● **TASK OBJECTIVE**: Lines from the one holding "Screen dimensions: 565x431" through the end of the entries, inclusive, form the whole output; reproduce them exactly and omit pictures.

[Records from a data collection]
__________________________________________________

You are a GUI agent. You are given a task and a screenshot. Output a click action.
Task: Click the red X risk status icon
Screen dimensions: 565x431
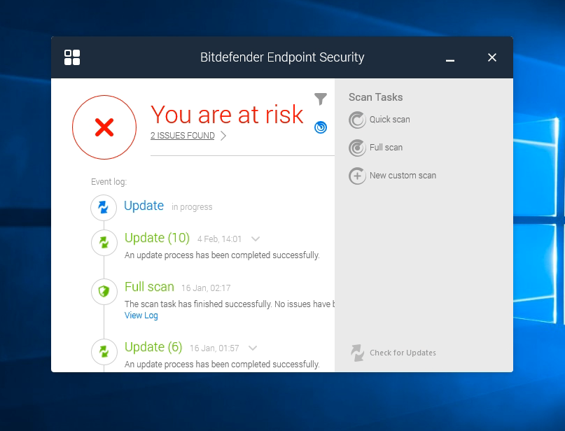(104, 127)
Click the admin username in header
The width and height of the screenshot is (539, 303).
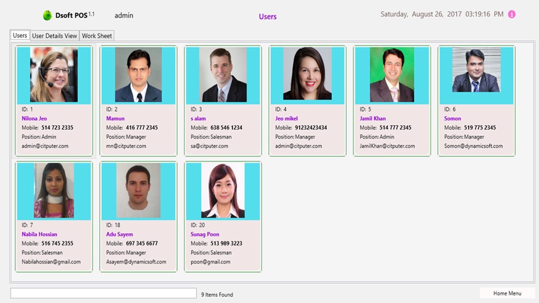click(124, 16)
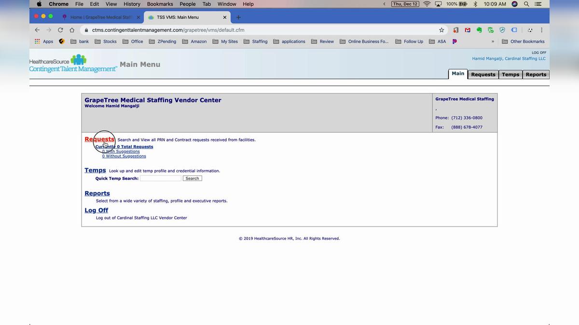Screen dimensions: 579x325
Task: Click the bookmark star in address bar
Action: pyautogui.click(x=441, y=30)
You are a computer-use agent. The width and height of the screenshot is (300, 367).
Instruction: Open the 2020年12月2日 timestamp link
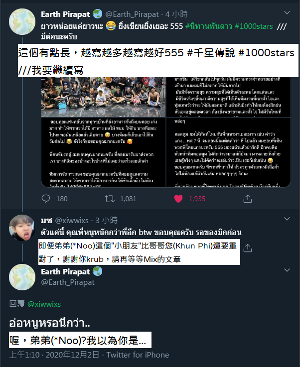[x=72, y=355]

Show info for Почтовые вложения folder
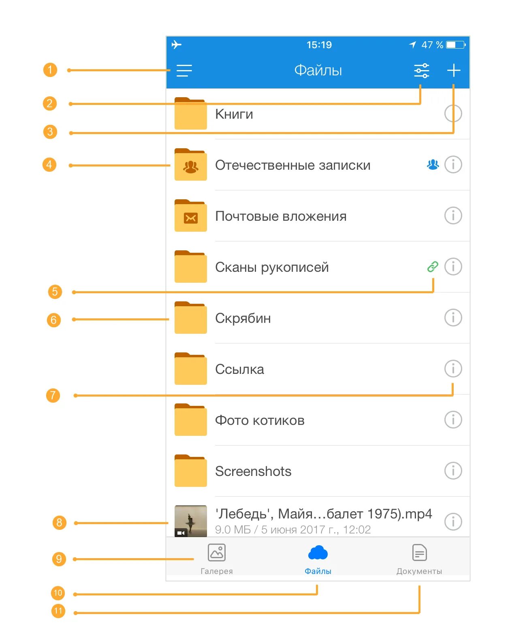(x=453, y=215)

__________________________________________________

● **THE COMPLETED TASK**:
Screen dimensions: 565x431
(104, 127)
Click the admin username in header
The width and height of the screenshot is (539, 303).
click(124, 16)
Screen dimensions: 579x325
Task: Click the bookmark star in address bar
Action: pyautogui.click(x=441, y=30)
You are a computer-use agent. The width and height of the screenshot is (300, 367).
Instruction: Open the 2020年12月2日 timestamp link
[x=72, y=355]

Show info for Почтовые вложения folder
(x=453, y=215)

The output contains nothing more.